For about 24 hours, visions of the 2004 ALCS plagued me. Only the 2008 Red Sox were playing the Yankees' role.
First, there was Mike Bleeping Napoli, the Angels' number 8 hitter, spoiling the Sox' bid for a sweep last night. On top of the two home runs, he came dashing home with the winning run in the 12th inning like a reasonable facisimile of...Dave Roberts.
Then tonight, Justin Masterson fails to hold on to the 2-0 lead John Lester left behind after a brilliant seven innings, a failure reminiscent of...Mariano Rivera.
And in the top of the ninth, with Reggie Willits standing on third and Erick Aybar at the plate, I thought of how the Yankees felt in Game 5 of the '04 ALCS, the World Series so tantalizing close. I also drifted back to the '86 ALCS, which didn't seem destined to return to Boston as Donnie Moore took the mound to get the final out of Game 5.
In other words, there were some ugly reminders of the past, when the Sox were the team blowing games that seemed nearly won, and of the thin margin of error that separated the '04 Yankees and '86 Angels from world championships.
Thankfully, this different bunch asserted itself, and the old ghosts came back to haunt the Angels.
It seemed unlikely that a team as skilled as smallball as the Angels, one that built the majors' best record by taking the extra base whether it was readily available or not, could bungle the squeeze bunt that would give them the lead. But that's what happened after Manny Delcarmen busted Aybar inside twice and came frightening close to hitting him with the bloodsucking gnat called Chone Figgins on deck.
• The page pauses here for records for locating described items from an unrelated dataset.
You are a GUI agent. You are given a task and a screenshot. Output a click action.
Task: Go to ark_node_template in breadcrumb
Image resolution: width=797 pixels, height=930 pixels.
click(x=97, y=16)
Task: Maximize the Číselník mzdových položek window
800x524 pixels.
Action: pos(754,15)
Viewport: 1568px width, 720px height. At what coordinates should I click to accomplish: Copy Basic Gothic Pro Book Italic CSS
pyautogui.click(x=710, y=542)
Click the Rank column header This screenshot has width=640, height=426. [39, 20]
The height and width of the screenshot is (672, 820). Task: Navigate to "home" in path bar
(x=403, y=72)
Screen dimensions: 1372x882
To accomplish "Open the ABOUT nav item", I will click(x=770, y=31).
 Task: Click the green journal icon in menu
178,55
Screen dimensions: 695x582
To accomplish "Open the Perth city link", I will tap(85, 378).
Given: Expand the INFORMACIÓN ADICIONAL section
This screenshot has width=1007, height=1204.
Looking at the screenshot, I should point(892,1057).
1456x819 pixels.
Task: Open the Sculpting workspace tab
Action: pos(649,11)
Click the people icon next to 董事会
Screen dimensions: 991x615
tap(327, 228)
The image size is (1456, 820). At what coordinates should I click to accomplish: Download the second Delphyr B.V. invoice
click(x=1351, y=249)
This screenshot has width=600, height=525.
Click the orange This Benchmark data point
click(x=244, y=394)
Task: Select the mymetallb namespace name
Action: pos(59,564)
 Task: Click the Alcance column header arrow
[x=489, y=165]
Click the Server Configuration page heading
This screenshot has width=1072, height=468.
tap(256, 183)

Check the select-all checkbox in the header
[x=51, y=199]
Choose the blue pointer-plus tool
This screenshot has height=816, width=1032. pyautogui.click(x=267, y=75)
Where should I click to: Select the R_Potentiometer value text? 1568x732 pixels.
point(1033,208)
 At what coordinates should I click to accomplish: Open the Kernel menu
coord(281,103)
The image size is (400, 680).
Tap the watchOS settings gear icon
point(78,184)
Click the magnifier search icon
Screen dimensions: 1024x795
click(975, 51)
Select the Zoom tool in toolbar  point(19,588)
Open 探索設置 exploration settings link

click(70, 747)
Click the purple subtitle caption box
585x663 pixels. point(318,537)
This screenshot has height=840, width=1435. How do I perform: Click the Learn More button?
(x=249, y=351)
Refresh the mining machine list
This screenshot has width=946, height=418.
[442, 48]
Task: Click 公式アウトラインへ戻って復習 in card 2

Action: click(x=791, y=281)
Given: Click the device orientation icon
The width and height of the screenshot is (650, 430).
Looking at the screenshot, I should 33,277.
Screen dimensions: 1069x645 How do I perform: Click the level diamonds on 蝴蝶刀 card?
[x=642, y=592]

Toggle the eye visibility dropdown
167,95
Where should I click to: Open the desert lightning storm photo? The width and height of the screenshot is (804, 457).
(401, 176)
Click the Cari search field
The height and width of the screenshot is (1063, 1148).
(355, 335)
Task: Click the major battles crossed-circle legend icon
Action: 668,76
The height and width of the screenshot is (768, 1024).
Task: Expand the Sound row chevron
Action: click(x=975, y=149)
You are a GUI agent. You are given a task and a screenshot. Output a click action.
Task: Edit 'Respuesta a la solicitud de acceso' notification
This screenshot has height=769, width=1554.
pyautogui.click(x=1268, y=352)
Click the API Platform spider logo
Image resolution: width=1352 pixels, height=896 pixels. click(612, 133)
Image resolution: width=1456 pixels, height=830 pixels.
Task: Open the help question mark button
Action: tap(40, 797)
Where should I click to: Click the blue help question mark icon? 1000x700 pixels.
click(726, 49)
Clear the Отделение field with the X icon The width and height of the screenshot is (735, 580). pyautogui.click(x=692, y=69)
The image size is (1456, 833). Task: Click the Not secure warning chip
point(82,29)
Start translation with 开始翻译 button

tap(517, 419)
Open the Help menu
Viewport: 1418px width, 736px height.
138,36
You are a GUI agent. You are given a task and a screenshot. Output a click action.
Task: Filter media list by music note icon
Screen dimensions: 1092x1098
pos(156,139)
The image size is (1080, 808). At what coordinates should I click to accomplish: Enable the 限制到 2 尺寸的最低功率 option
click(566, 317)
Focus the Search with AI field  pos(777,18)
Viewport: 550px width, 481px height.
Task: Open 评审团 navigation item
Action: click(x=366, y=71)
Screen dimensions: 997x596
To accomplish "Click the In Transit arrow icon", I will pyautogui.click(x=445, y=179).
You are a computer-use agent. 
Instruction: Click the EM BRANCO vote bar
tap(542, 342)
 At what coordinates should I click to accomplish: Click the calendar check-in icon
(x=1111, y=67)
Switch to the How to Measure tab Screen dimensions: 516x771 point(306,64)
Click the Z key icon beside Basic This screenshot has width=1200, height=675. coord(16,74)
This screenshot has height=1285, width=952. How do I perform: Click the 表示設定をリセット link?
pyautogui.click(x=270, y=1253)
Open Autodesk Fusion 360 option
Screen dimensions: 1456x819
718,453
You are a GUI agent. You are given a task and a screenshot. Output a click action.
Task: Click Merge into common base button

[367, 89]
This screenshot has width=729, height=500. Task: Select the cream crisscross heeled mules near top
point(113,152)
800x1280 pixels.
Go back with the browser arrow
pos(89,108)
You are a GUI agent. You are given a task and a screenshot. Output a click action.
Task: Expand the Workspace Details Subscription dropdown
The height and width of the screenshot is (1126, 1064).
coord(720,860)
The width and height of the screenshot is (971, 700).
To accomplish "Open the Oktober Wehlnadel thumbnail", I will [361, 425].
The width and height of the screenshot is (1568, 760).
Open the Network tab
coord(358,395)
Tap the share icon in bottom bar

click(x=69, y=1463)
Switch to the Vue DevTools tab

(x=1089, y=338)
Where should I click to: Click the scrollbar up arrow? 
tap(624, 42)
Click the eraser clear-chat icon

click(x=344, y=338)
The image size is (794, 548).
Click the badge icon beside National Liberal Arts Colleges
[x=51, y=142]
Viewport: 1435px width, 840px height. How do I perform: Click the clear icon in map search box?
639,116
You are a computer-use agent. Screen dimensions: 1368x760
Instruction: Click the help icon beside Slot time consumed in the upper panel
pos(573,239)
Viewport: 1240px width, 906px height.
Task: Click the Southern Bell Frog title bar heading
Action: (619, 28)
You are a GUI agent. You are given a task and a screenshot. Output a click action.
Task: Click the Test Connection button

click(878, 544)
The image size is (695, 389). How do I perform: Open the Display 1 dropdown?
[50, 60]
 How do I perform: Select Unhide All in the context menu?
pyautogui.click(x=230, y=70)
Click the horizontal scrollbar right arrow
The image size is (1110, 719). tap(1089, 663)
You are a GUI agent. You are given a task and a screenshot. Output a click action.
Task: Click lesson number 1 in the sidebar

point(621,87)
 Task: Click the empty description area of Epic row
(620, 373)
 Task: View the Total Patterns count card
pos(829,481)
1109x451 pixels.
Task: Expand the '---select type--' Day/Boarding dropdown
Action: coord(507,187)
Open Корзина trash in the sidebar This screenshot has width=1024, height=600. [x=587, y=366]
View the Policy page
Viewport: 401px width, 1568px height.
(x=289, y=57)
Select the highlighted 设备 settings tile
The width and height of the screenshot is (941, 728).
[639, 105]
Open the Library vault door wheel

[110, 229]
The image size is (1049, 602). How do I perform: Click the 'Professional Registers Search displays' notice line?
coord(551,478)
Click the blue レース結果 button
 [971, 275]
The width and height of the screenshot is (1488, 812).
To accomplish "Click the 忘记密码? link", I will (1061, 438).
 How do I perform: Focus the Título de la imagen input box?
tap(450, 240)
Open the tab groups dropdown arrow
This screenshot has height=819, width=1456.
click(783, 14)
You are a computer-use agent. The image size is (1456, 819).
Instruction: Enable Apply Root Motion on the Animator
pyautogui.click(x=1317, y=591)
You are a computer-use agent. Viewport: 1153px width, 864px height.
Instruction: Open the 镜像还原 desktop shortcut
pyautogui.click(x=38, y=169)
In the bottom, two guys with no experience of Boston's checkered past delivered the series. Trade deadline acquisition Jason Bay banged the ground-rule double and raced home with two out after rookie Jed Lowrie poked a ground single through the right side.
Let the second-guessing of Mike Scioscia begin. If he were managing in Boston, the torment would've already begun:
Why the squeeze? (He has guys who could pull it off, but then again, Scioscia probably enjoys LA for the same dearth of nattering nabobs that Manny Ramirez does.)
Why stick with Steve Shields when he had K-Rod ready to go? (Shields threw fewer pitches in 2 1/3 innings last night than K-Rod did in one.)
If the Angels had won, Terry Francona would've been accused of leaving Masterson out there for the ninth (even after his critical wild pitch led to the tying run in the eighth) to become the 21st-century Jim Burton. For non-Sox nerds, Burton was the rookie lefty brought in for the ninth inning in a tied Game 7 of the '75 Series. If you've never heard of him, well, he never got over surrendering the Series-winning run on Joe Morgan's two-out blooper.
Tonight, the Sox looked an old-style choke right in the eye. They spat in it.
Bring on the Rays, who marched impressively through Chicago in four. Bring on all that cowbell, too.